The relevant portion of the order reads as under : “11. It is well settled that the Court does not interfere with the subjective satisfaction reached by the detaining authority except in exceptional and extremely limited grounds. The Court cannot substitute its own opinion for that of the detaining authority when the grounds of detention are precise, pertinent, proximate and relevant, that sufficiency of grounds is not for the Court but for the Detaining Authority for the formation of subjective satisfaction that the detention of a person with a view to preventing him from acting in any manner prejudicial to public order is required and that such satisfaction is subjective and not objective”. Thus, what has to be looked into is the nature and the gravity of the crime, which are important, but not the detention, which are to be looked into for deciding the case. The act of ''gang rape” alleged is not only against a particular individual, but against the whole society as well. 14. In the case on hand, since the detenu is shown to have been involved in various crimes, and in the absence of any substantial or vital ground raised by the learned counsel for the petitioner to quash the order of detention, particularly in cases where serious offences are involved, we are of the firm view that we need not consider the minor discrepancies pointed out so as to safeguard the detenu / accused.
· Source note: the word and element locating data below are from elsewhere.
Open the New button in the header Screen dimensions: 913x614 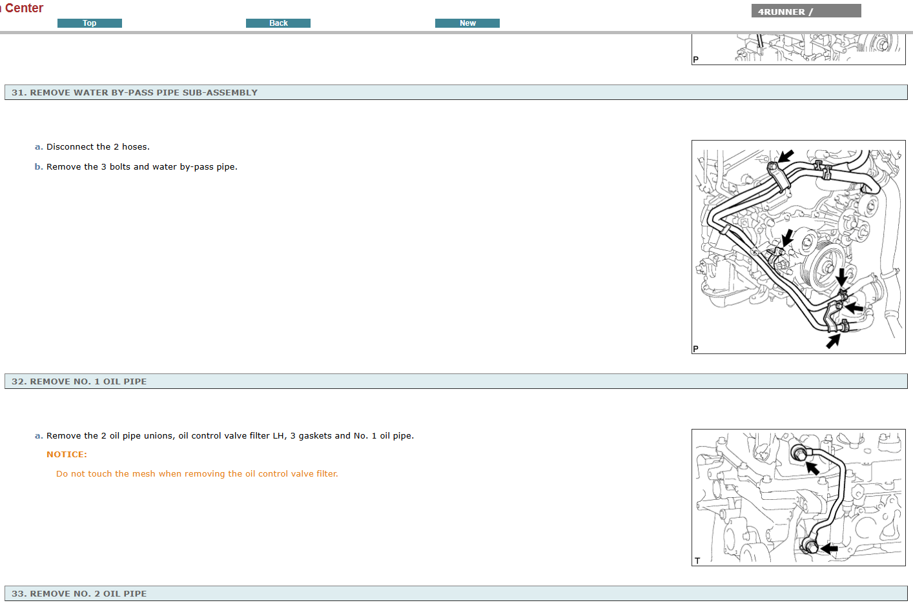467,23
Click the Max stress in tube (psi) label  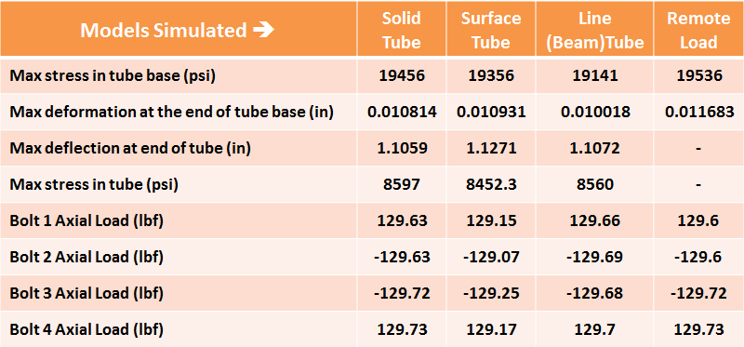pyautogui.click(x=94, y=184)
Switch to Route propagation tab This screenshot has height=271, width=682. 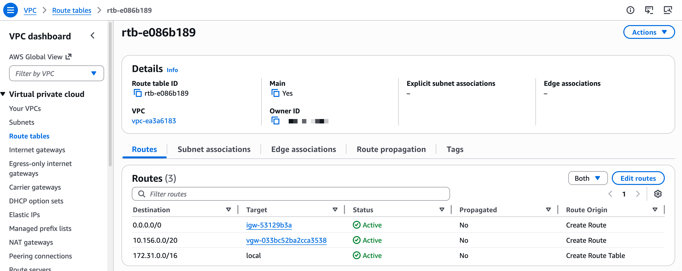(x=391, y=149)
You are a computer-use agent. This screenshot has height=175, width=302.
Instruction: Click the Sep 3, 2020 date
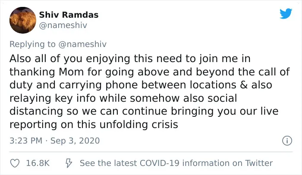[75, 141]
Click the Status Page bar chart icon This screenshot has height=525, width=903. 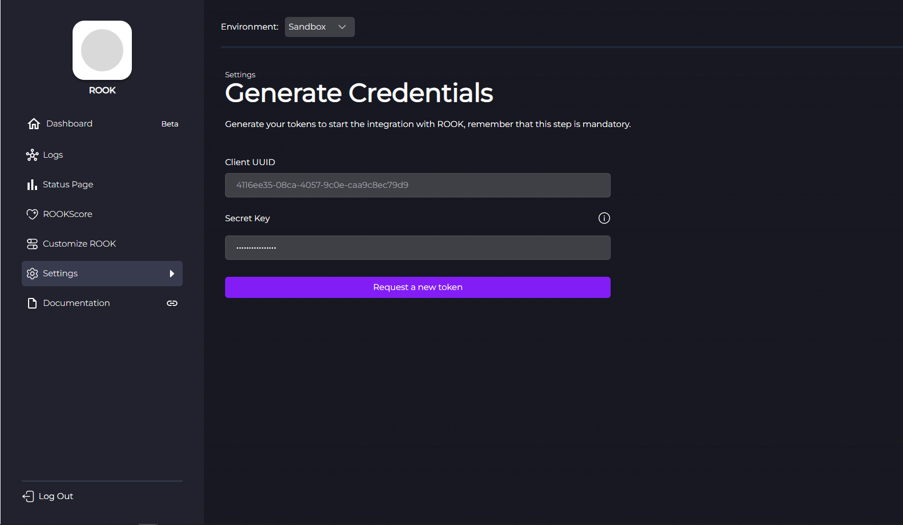(32, 185)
As in our opinion, the impugned detention order has been passed by the detaining authority, on analyzing every factor and after perusing all material information with complete subjective satisfaction, we do not find any reason to interfere with the same. 15. Accordingly, the impugned detention order passed by the 2ndrespondent, detaining the detenu, namely, Elaiya @ Elaiyakumar, S/o.Dharman, made in C3.D.O.No.101/2013 dated 11.11.2013, is held valid and no grounds are made out to interfere with the same. Therefore, this Habeas Corpus Petition is dismissed.